::: Input
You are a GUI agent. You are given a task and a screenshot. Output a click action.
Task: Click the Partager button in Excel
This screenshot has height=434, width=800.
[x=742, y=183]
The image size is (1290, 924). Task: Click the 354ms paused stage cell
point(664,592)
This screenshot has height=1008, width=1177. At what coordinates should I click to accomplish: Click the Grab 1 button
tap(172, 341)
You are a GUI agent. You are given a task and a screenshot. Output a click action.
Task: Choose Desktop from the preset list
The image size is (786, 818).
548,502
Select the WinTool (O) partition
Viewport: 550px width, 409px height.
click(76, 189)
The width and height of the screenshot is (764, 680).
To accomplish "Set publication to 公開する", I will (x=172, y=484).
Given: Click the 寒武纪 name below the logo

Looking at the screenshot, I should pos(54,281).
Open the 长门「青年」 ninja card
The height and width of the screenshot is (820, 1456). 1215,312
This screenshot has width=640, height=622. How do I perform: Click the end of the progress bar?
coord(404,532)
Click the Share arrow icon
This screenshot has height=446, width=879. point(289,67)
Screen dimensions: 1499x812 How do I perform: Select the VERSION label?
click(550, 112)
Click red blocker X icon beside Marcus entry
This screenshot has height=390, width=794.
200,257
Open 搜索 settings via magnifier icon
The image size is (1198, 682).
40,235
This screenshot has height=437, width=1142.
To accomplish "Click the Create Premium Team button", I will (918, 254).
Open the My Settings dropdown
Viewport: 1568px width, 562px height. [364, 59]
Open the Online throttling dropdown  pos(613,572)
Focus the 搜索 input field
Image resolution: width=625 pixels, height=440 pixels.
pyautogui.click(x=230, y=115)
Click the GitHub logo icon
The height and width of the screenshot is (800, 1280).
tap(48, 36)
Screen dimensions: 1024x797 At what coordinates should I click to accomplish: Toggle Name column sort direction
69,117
::::::
> [To do]: Please return the lines above exactly, from the first one down to the line with "Focus the 搜索 input field", and stop after that line.

> [Output of the task]:
You are a GUI agent. You are given a task and a screenshot. Output a click action.
Task: Click the Partager button in Excel
This screenshot has height=434, width=800.
[x=742, y=183]
The image size is (1290, 924). Task: Click the 354ms paused stage cell
point(664,592)
This screenshot has height=1008, width=1177. At what coordinates should I click to accomplish: Click the Grab 1 button
tap(172, 341)
You are a GUI agent. You are given a task and a screenshot. Output a click action.
Task: Choose Desktop from the preset list
The image size is (786, 818).
548,502
Select the WinTool (O) partition
Viewport: 550px width, 409px height.
click(76, 189)
The width and height of the screenshot is (764, 680).
To accomplish "Set publication to 公開する", I will (x=172, y=484).
Given: Click the 寒武纪 name below the logo

Looking at the screenshot, I should pos(54,281).
Open the 长门「青年」 ninja card
The height and width of the screenshot is (820, 1456). 1215,312
This screenshot has width=640, height=622. How do I perform: Click the end of the progress bar?
coord(404,532)
Click the Share arrow icon
This screenshot has height=446, width=879. point(289,67)
Screen dimensions: 1499x812 How do I perform: Select the VERSION label?
click(550, 112)
Click red blocker X icon beside Marcus entry
This screenshot has height=390, width=794.
200,257
Open 搜索 settings via magnifier icon
The image size is (1198, 682).
40,235
This screenshot has height=437, width=1142.
To accomplish "Click the Create Premium Team button", I will (918, 254).
Open the My Settings dropdown
Viewport: 1568px width, 562px height. [364, 59]
Open the Online throttling dropdown  pos(613,572)
Focus the 搜索 input field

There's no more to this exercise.